После школы зачислили Николая Ященко во вторую роту того же гвардейского экипажа и началась его действительная матросская служба. Только служба эта была ему не по душе. Караулы да парадные выезды на шлюпках со всякими высокими чинами. Иногда приходилось видеть и самого государя. А вот моря видеть почти не приходилось. А мечталось ведь, что будет, как батя, на большом корабле. И как только подвернулся случай, напросился Николай в плавание.
По-прежнему числясь в гвардейском экипаже, был он определен волонтером в команду учебного корабля "Орел", которым командовал (вот еще одна удача!) участник Обороны капитан первого ранга Федор Степанович Корн. Он помнил маленького Маркелыча и принял его с теплотою необыкновенной. Николай, однако, ни знакомством с капитаном, ни георгиевским крестом не кичился, постигал парусную науку по всей форме. То, что в школе учили по словам наставников да по моделям, теперь узнавал на деле.
Старый восьмидесятичетырехпушечный "Орел" ходил с гардемаринами в Ревель, в Гельсингфорс и даже за границу – в Данию. Несколько раз попадал в нешуточные штормы, однажды чуть не перевернулся при шквале из-за недостаточного балласта. Такое запоминается навсегда.
Молодые офицеры – те, что рады были всяким новшествам и освобождению крестьян, – к любознательному грамотному матросу с Георгием на форменной рубахе относились по-дружески. Случалось, объясняли иногда кое-какие премудрости штурманской науки, давали подержать секстан и заглянуть в карты. Все удерживал в памяти Николай, будто знал – пригодится...
Не все офицеры, однако, были добры. Некоторые, особенно из старых, чуть чего – по зубам, хотя капитан Корн и не одобрял этих обычаев. Особо зверствовал старший офицер, капитан-лейтенант Гладов. Однажды по его приказу за мелкий просчет на учениях наказали марсового матроса Фому Ласточкина. Дали на баке пятьдесят линьков. Николай как увидал на его спине багровые рубцы и подтеки, так словно что-то обломилось в душе. Нет, ему и раньше приходилось видеть, как бьют, не дома у маменьки рос, но сейчас, под снежно-белыми парусами, под ясным небом с вольными чайками показалось это немыслимо диким. Необъяснимым... И вернувшись в гвардейский экипаж, стал матрос второй статьи Ященко думать об отставке.
А что! Сроки позволяли. Царская служба на флоте – она, конечно двадцать лет, да ведь при осаде и пока был на Северной, месяц шел за год – по Высочайшему указу императора Николая Павловича. И теперь, если посчитать, выходило, что в самый раз.

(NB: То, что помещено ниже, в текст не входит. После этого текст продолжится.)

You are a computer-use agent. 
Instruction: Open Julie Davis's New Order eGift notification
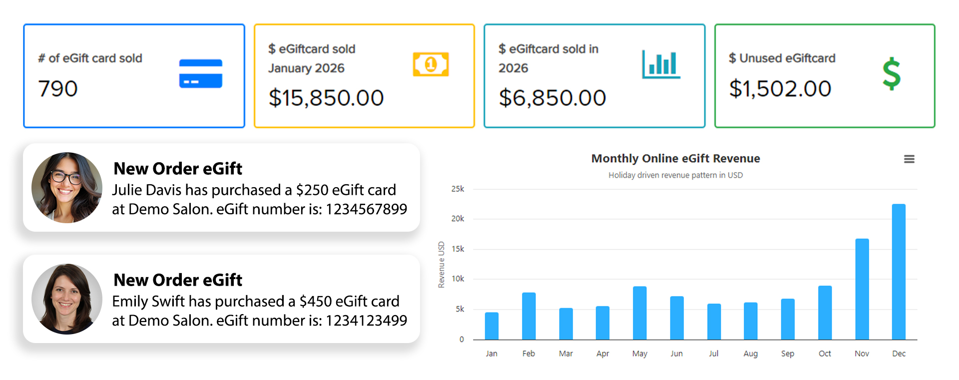260,189
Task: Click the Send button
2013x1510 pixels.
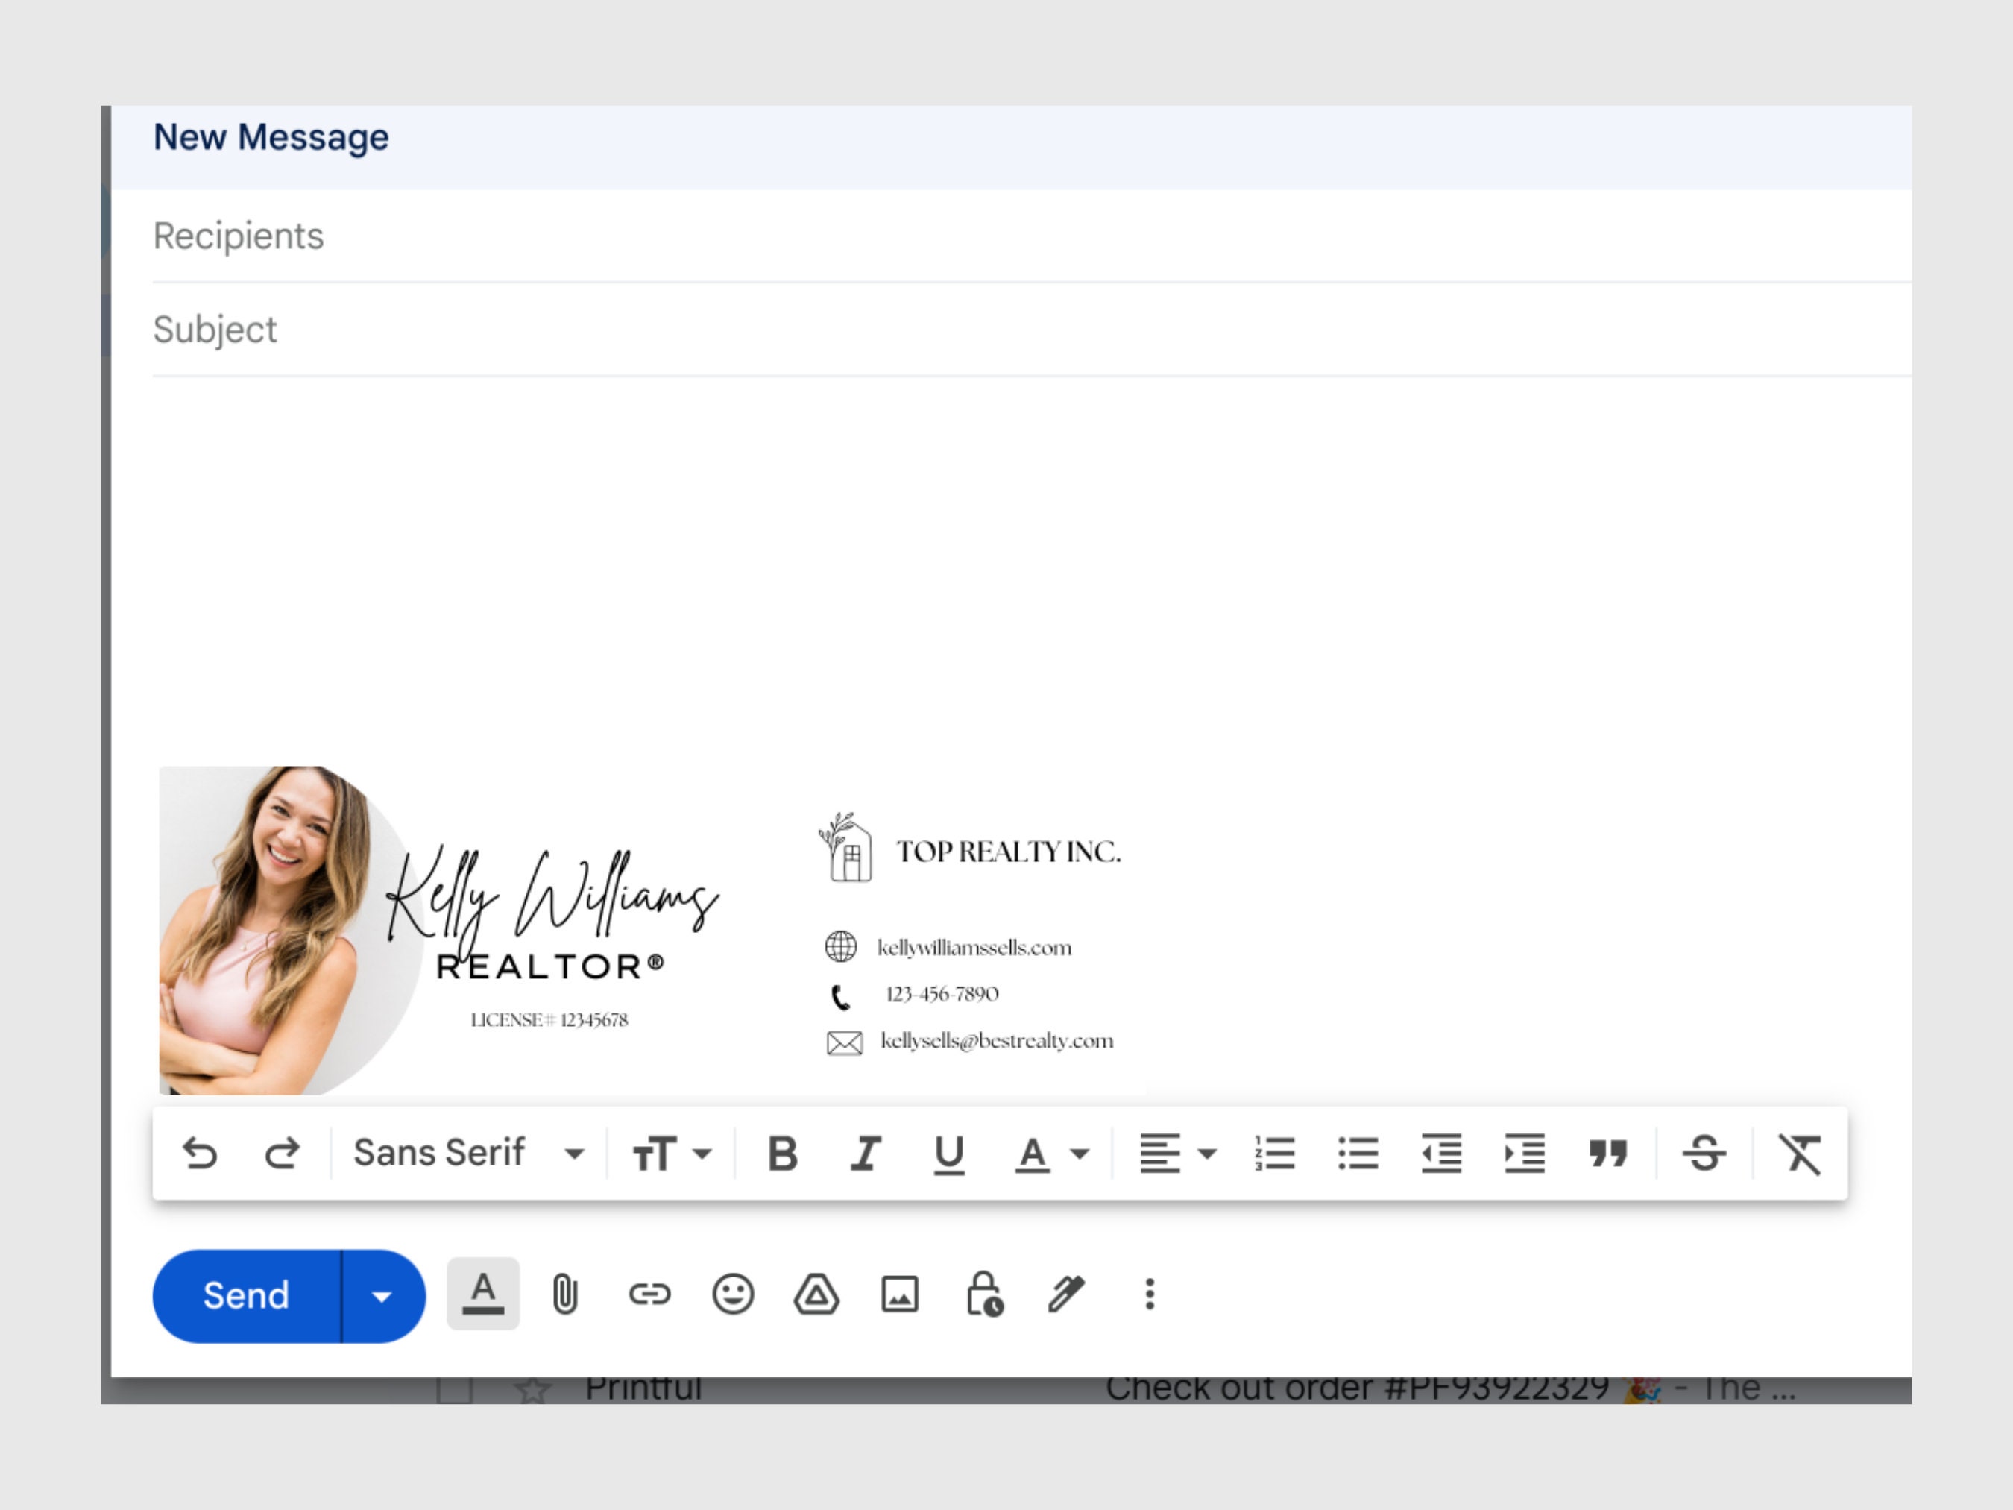Action: [247, 1294]
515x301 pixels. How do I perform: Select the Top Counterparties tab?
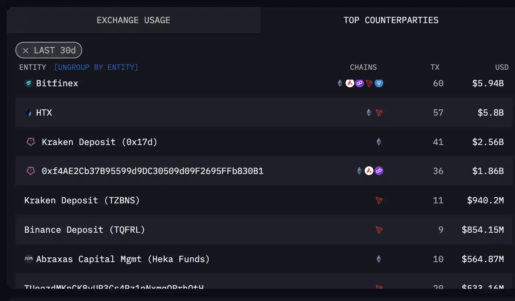(391, 20)
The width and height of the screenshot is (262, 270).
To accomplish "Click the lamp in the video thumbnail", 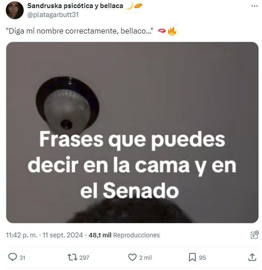I will pyautogui.click(x=68, y=105).
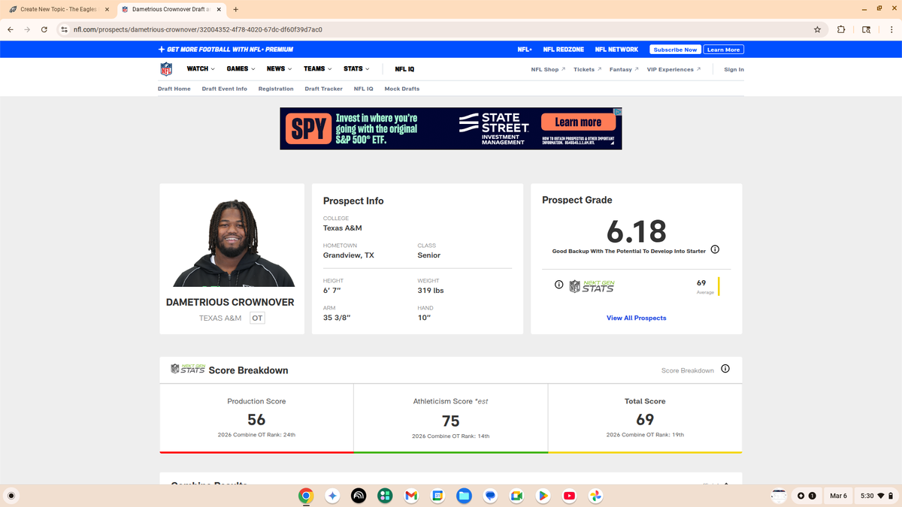Click info icon beside the prospect grade description
Screen dimensions: 902x507
pyautogui.click(x=715, y=249)
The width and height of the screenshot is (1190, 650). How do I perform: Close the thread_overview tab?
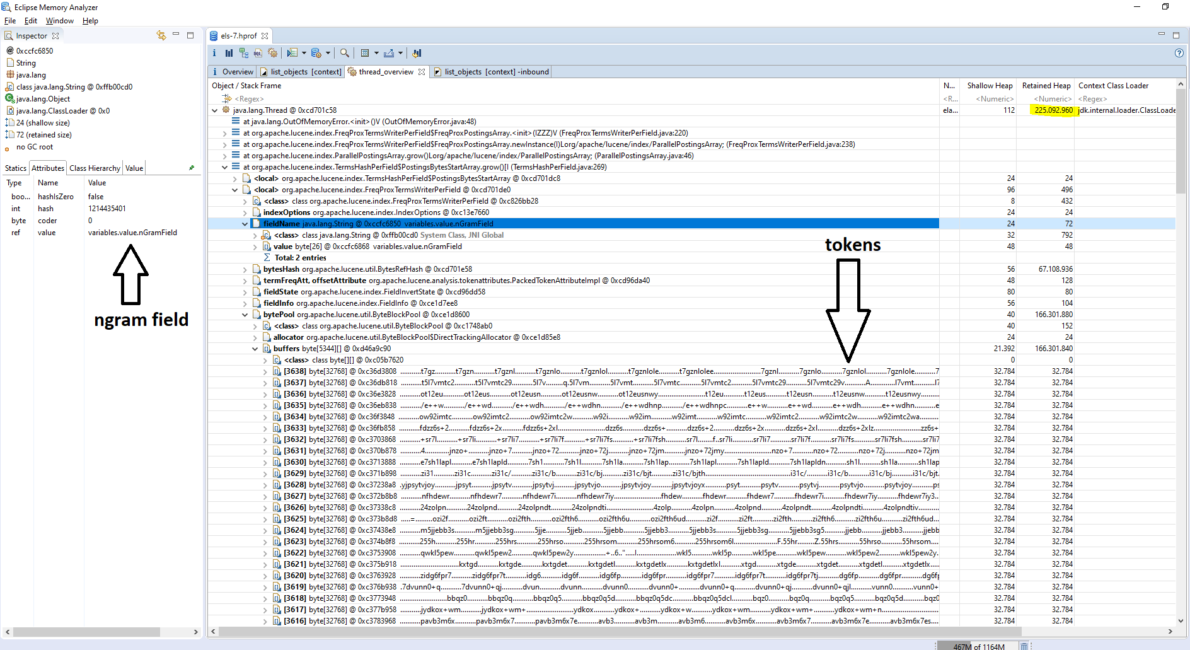[x=422, y=72]
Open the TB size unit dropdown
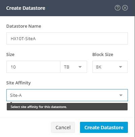Screen dimensions: 135x137 click(74, 67)
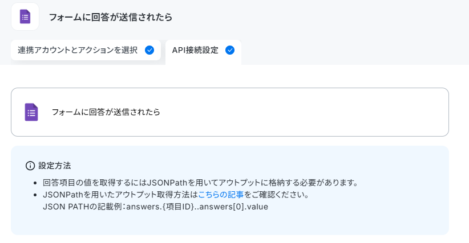This screenshot has height=243, width=469.
Task: Click the info icon next to 設定方法
Action: [x=30, y=166]
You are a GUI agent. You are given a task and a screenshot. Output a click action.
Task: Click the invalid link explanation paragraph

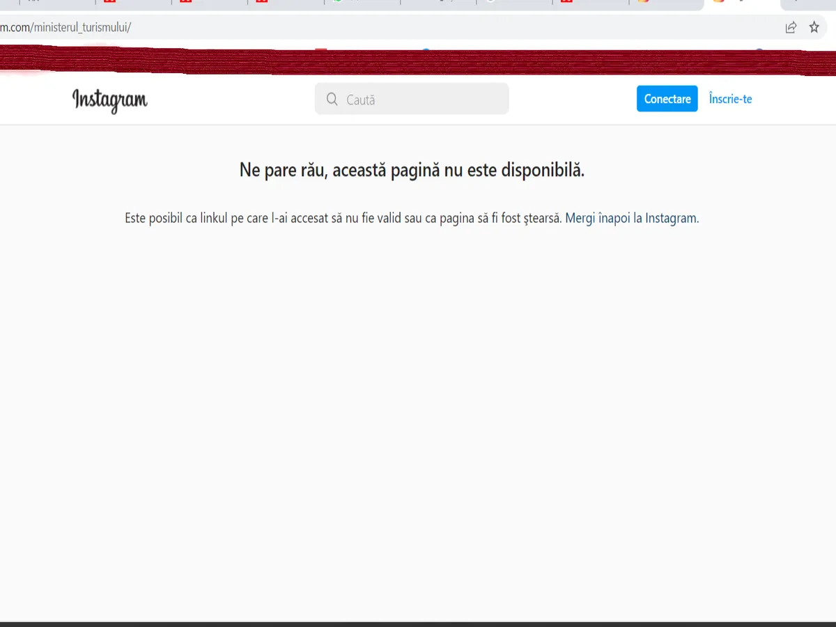(x=343, y=218)
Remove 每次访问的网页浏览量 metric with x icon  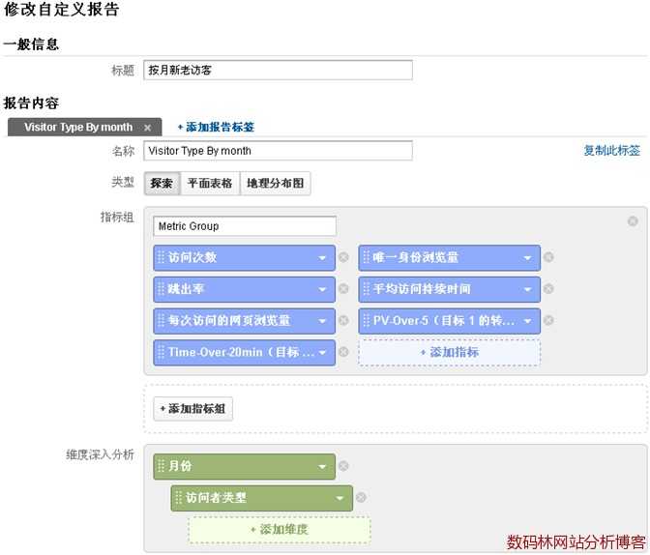(x=343, y=320)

Подал, как положено, рапорт по начальству. То сперва, конечно, на дыбы: "Как посмел, что за дурь в твоей голове!" Однако же скоро разобрались. Царский указ – это вам не кошкин чих! И вот приказ по экипажу: "...В связи с вышеозначенным предлагаю командиру второй роты удовлетворить матроса второй статьи Николая Ященко всем следующим по положению по 26 сего апреля, из списков экипажа исключить и считать уволенным от службы..."
Когда прощались, мичман Сергей Павлович Зеленский, доброй души человек, спросил участливо:
– И зачем надумал такое? Служил бы да служил, при твоих стараниях мог бы с годами выйти и в офицеры, нынче новые времена. А сейчас куда пойдешь?
– Домой, Сергей Павлыч. Город, говорят, строиться начал, руки там нужны, дело найду. Что-то сильно потянуло в прежние места.
Оно и правда, после плавания на "Орле" все чаще снился родной город. Не горящий и разбитый, а тот, что был до осады: белый, чистый, с густой зеленью по улицам и косогорам, с мачтами и парусами в голубизне бухт. И море снилось родное. Не серая холодная Балтика, а теплый синий простор, где ветры пахнут солью с воды и сладкими травами с желтых обрывистых берегов...
Может, и правда город снова станет таким?
Город оказался не таким. Белый, издали казавшийся нетронутым войною, вблизи он был мертвый и почти пустой.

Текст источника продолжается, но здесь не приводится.